My preceptor in family medicine told a story of how as a resident in the early 1990′s on a surgery rotation, he was reamed out and yelled at for marking the patient’s site of surgery with a Sharpie. Today, marking the site of surgery is required by JCAHO for patient safety. This preceptor is also someone who’s already implemented and used the concept of “checklists” in his primary care practice with great success. He has checklists for various chronic diseases that he runs through during a “health maintenance” visit to make sure patients are optimized medication, lab result, and social situation wise for their given disease. He also has these patients come back at regular 1-3 month intervals where is runs through this checklist again to make sure they haven’t fallen off and are up to date still with the latest in evidence based medicine. Some people may balk at the idea of seeing their GP every few months when “there’s nothing wrong” and call it a waste of money & resources.

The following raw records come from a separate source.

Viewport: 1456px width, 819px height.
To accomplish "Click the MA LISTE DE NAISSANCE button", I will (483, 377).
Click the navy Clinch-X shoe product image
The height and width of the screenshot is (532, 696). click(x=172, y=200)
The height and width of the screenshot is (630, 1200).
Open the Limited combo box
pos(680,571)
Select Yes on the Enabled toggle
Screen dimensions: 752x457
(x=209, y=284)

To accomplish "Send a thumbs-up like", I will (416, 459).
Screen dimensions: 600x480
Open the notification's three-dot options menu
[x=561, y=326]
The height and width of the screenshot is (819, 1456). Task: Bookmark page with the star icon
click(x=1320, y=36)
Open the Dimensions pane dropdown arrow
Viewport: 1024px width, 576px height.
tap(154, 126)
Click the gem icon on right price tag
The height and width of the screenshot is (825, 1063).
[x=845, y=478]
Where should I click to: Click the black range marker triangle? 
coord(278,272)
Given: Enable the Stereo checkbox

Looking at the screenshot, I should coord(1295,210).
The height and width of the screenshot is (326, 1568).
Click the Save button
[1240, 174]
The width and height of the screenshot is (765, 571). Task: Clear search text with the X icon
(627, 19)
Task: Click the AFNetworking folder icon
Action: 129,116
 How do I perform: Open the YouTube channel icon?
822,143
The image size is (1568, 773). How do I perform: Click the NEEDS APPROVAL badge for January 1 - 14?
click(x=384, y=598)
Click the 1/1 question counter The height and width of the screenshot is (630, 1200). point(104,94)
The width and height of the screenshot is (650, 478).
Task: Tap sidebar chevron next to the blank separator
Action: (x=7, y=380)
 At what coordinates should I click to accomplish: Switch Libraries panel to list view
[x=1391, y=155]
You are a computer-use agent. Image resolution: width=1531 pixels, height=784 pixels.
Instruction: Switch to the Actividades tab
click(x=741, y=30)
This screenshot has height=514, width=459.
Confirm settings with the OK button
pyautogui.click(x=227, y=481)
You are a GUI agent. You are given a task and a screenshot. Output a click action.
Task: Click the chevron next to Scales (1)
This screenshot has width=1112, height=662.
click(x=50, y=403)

However, having recurrent visits with the same patients for their chronic illness is also a great way for GP’s to provide motivational interviewing and counseling on a regular basis to help patients make the necessary steps that are the hardest to do but could potentially save their lives (losing weight, quitting smoking, starting exercising, dealing with various addictions, etc). Seeing patients regularly and tracking their labs and vitals with each visit is also an important way for any GP to be able to spot trouble before it becomes a crisis. I’ve seen him diagnosis early stage renal impairment while still in a reversible stage due to his systematic monitoring of the patient’s hypertension and Cr levels. He’s also diagnosed a recurrence of prostate cancer in one of elderly his patients after seeing a doubling of PSA (despite being within normal limits) after many years of steady state low values.
For this preceptor, he’s found his own way to utilize the idea of the checklist in a very dynamic and ever-changing healthcare environment for, what I believe, is the betterment of his patients. I think in the long run, as the inertia is overcome, more and more of the medical field will take to the idea of the “medical checklist”. I especially hope this is the case with my generation of doctors who will be trained under these “new ideas” and guidelines.